# Exercise requirements:
Leaving out all pictures, transcribe exactly the lines between the line with "Switch Zoom video panel to grid view" and the last line of the records below, both included.

(Saved data entries)

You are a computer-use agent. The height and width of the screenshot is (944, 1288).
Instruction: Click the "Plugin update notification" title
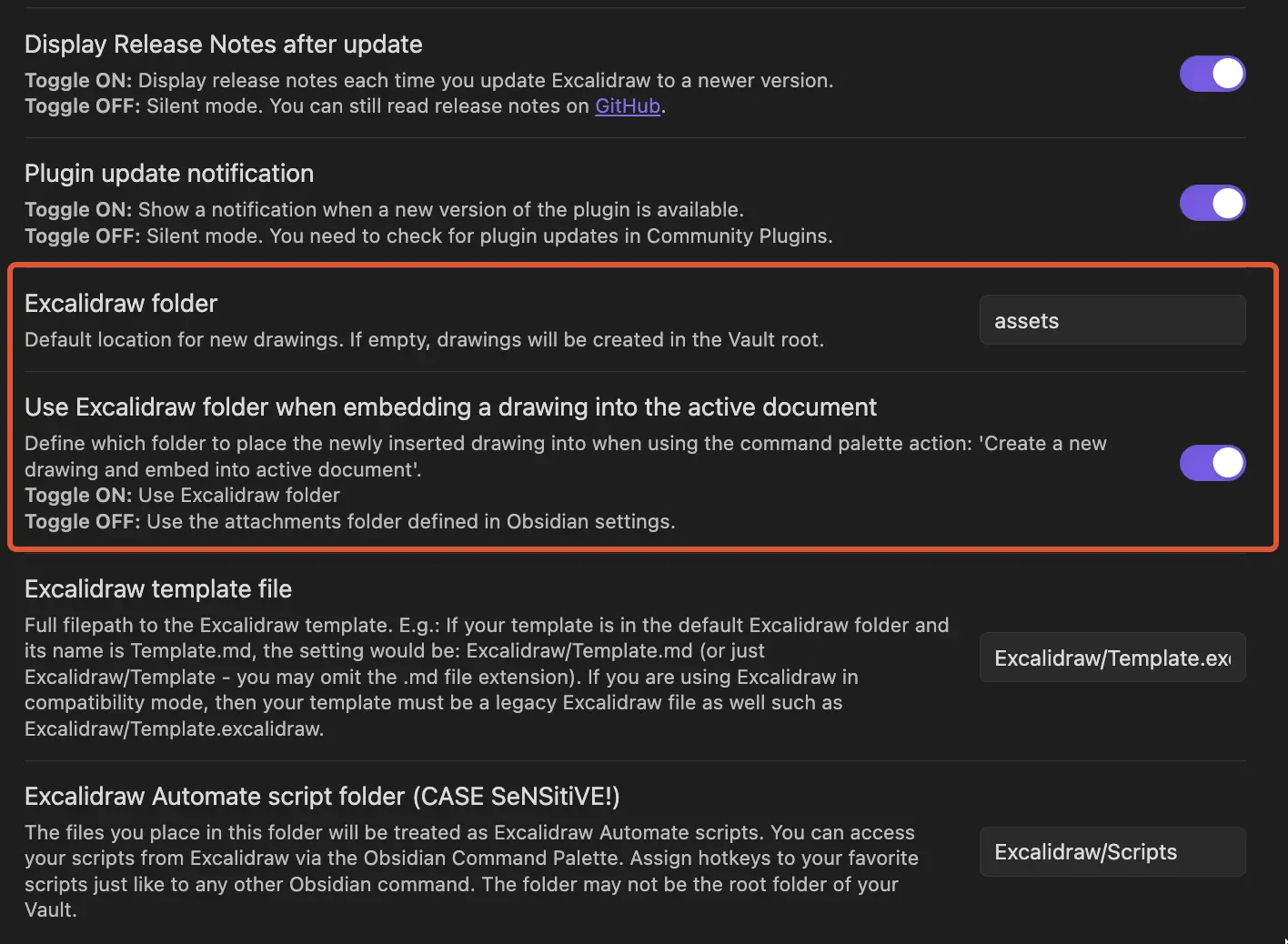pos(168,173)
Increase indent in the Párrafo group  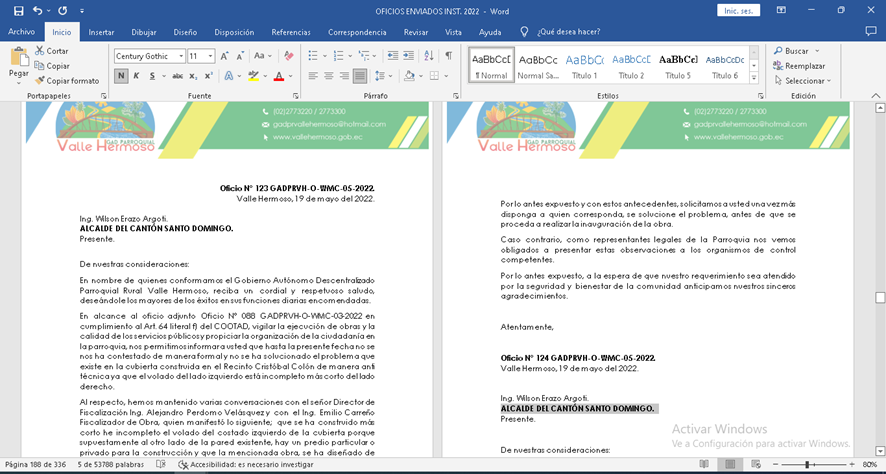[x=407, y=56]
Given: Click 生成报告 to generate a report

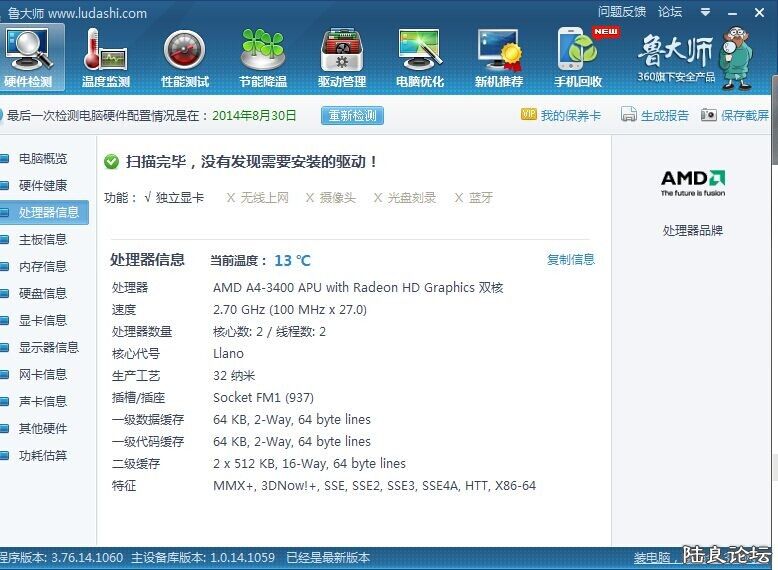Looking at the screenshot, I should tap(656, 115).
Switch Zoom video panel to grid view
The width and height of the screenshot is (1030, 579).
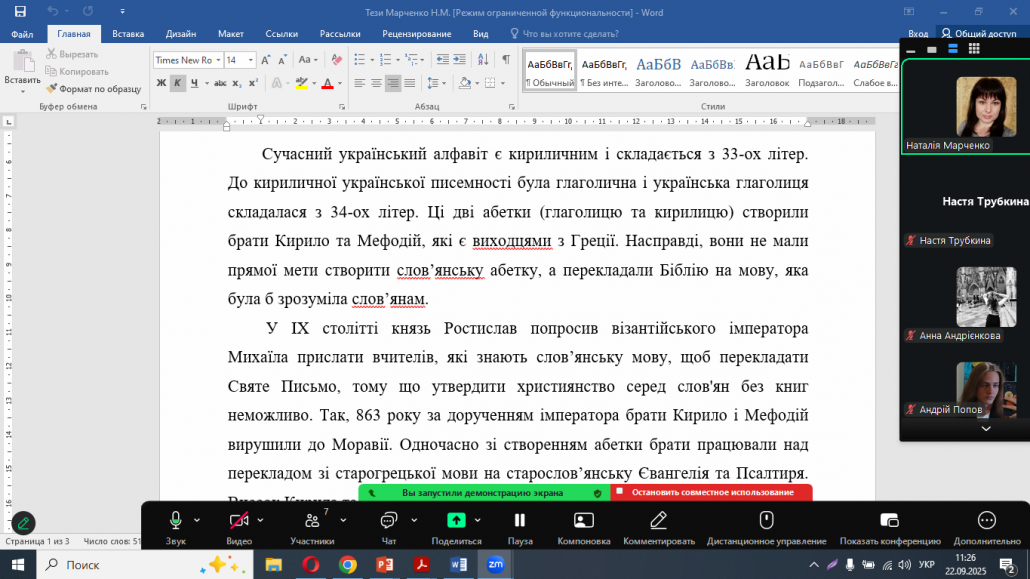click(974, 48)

# Written solution:
Switch Zoom video panel to grid view
The width and height of the screenshot is (1030, 579).
click(974, 48)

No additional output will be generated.